In the wake of the housing crisis, Fannie and Freddie and other government agencies have backed the vast majority of all new loans.
"Millions of creditworthy families are struggling to get mortgages and buy a home," Warren said in a comment released with the letter. "We believe FHFA can use its existing authority to extend credit to responsible families and, at the same time, prepare the housing finance system for the end of government conservatorship."
Warren, who serves on the Senate Banking Committee alongside Warner, voted in May against legislation based on a bill that Warner had helped write that would have phased out Fannie and Freddie and replaced them with a system of private capital with a limited government backstop that would kick in after private investors had taken the first loss.
Warner said that "while we work in Congress to pass comprehensive housing finance reform, we are asking FHFA to move responsibly and transparently as they lay the foundation for a system that better protects taxpayers and improves access to credit for homeowners."
In their letter, Warren and Warner ask Watt to move on several items, including ones relating to Watt's effort to have the two companies issue a single security, a move that he believes will increase liquidity in the market for mortgage-backed securities.
Among the other actions they recommend is a call to consider allowing lenders to use credit scores other than FICO scores.

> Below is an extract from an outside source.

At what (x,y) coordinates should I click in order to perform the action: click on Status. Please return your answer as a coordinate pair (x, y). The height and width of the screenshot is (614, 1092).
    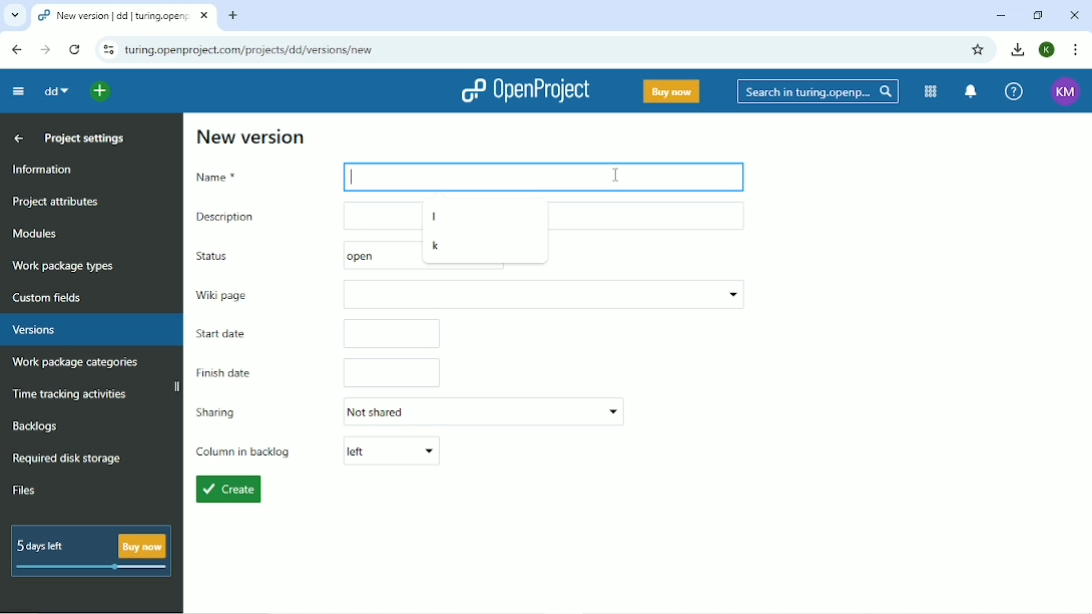
    Looking at the image, I should click on (227, 256).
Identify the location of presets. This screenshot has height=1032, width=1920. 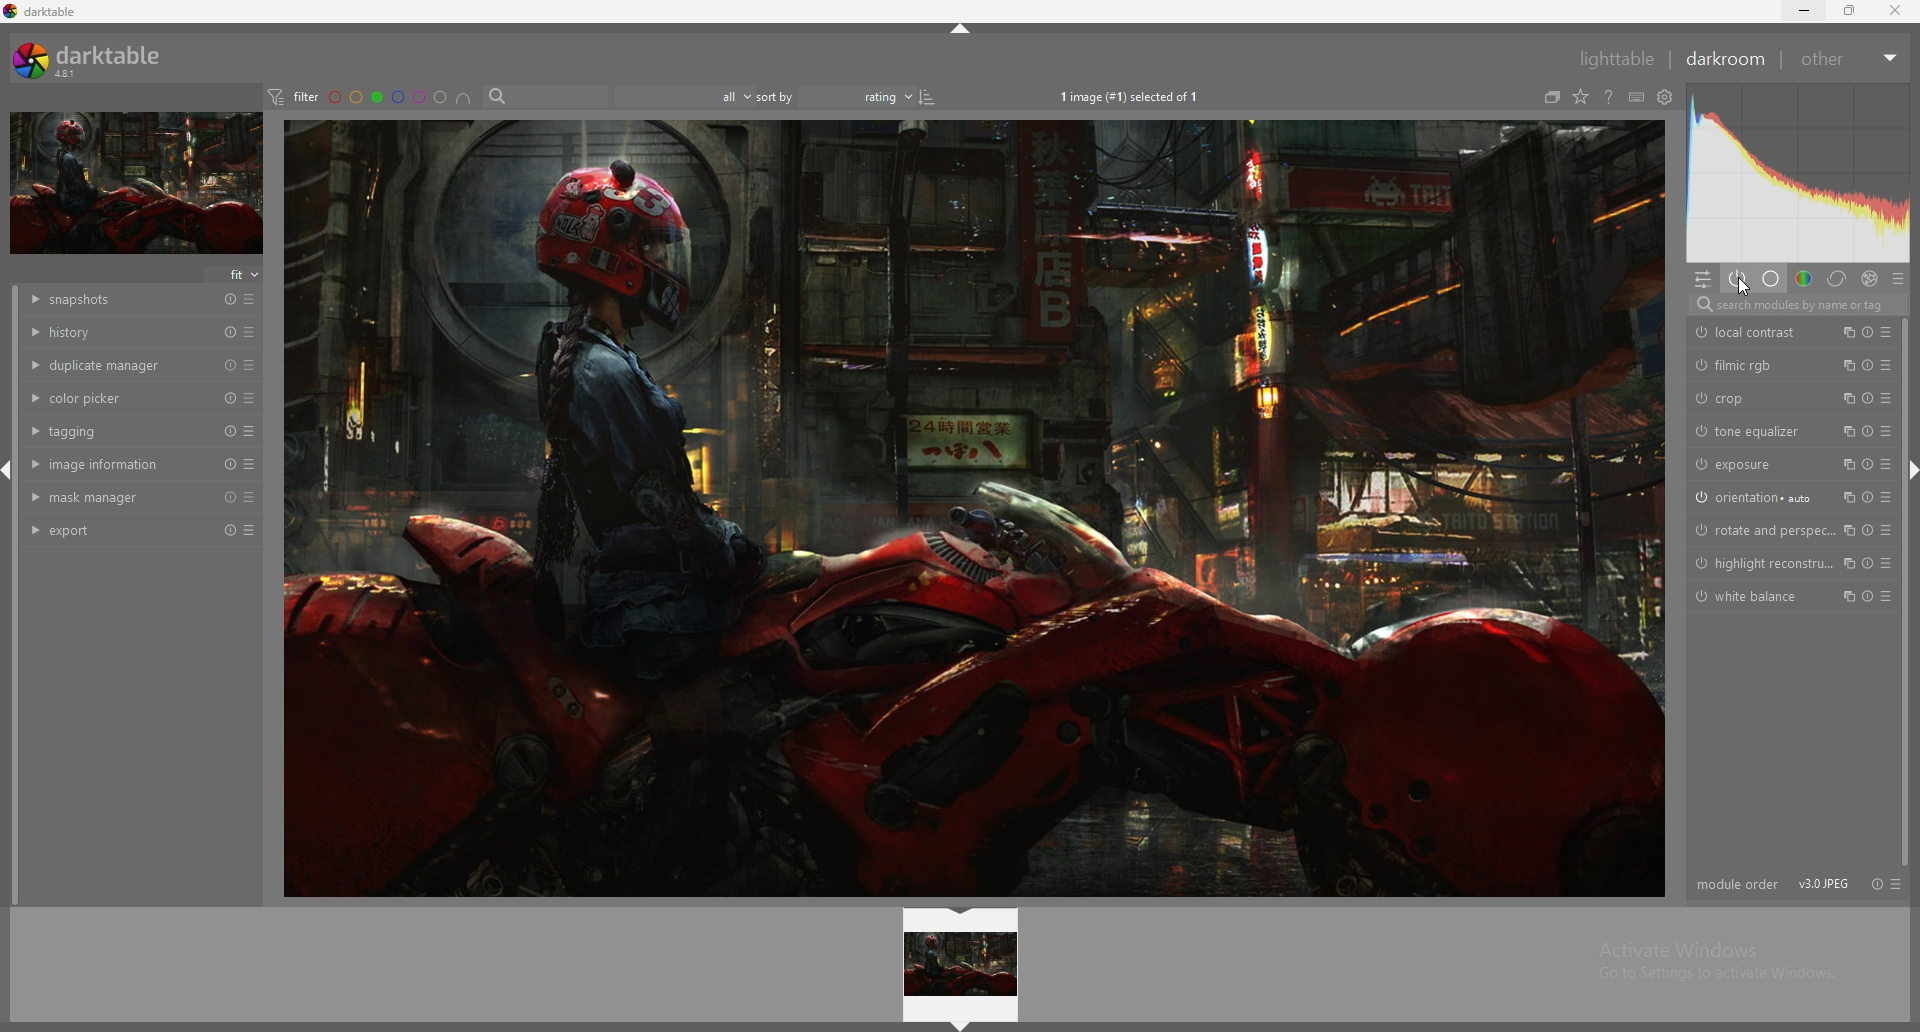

Based on FICO scores, credit for home loans remains very tight: The 10th percentile of FICO scores for new loans was 661 in July, up from the low 600s prior to the crisis, according to the Urban Institute.
Watt is set to appear before Warren, Warner and the other members of the Banking Committee Wednesday morning. Although he has sketched out his agenda for the FHFA in public speeches, Wednesday will be the first time he will have to answer questions from senators. He is likely to face tough questions from Republicans who would prefer to see Fannie and Freddie's market footprint shrink.